* **What this task involves**:
Can you repeat the data below word for word?

Dataset items

-----

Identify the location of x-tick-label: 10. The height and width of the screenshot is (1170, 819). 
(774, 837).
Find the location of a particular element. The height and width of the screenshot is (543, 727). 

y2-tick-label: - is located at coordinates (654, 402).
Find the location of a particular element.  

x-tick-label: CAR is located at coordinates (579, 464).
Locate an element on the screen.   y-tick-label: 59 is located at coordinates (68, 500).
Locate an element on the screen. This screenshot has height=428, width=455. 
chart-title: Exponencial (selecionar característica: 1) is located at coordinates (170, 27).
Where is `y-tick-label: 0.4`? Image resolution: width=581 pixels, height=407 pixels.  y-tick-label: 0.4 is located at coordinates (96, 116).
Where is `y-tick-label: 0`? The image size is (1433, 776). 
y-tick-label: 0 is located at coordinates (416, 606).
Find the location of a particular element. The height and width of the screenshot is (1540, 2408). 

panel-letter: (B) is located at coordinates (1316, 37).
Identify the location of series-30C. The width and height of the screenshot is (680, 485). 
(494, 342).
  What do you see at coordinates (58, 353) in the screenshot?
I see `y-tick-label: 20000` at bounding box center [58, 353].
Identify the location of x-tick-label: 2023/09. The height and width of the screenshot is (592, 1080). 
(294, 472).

-----

* **Output for this exercise**:
Identify the location of x-tick-label: 10. The height and width of the screenshot is (1170, 819). 
(774, 837).
Find the location of a particular element. The height and width of the screenshot is (543, 727). 

y2-tick-label: - is located at coordinates (654, 402).
Find the location of a particular element.  

x-tick-label: CAR is located at coordinates (579, 464).
Locate an element on the screen.   y-tick-label: 59 is located at coordinates (68, 500).
Locate an element on the screen. This screenshot has height=428, width=455. 
chart-title: Exponencial (selecionar característica: 1) is located at coordinates (170, 27).
Where is `y-tick-label: 0.4`? Image resolution: width=581 pixels, height=407 pixels.  y-tick-label: 0.4 is located at coordinates (96, 116).
Where is `y-tick-label: 0`? The image size is (1433, 776). 
y-tick-label: 0 is located at coordinates (416, 606).
Find the location of a particular element. The height and width of the screenshot is (1540, 2408). 

panel-letter: (B) is located at coordinates (1316, 37).
Identify the location of series-30C. The width and height of the screenshot is (680, 485). 
(494, 342).
  What do you see at coordinates (58, 353) in the screenshot?
I see `y-tick-label: 20000` at bounding box center [58, 353].
Identify the location of x-tick-label: 2023/09. The height and width of the screenshot is (592, 1080). 
(294, 472).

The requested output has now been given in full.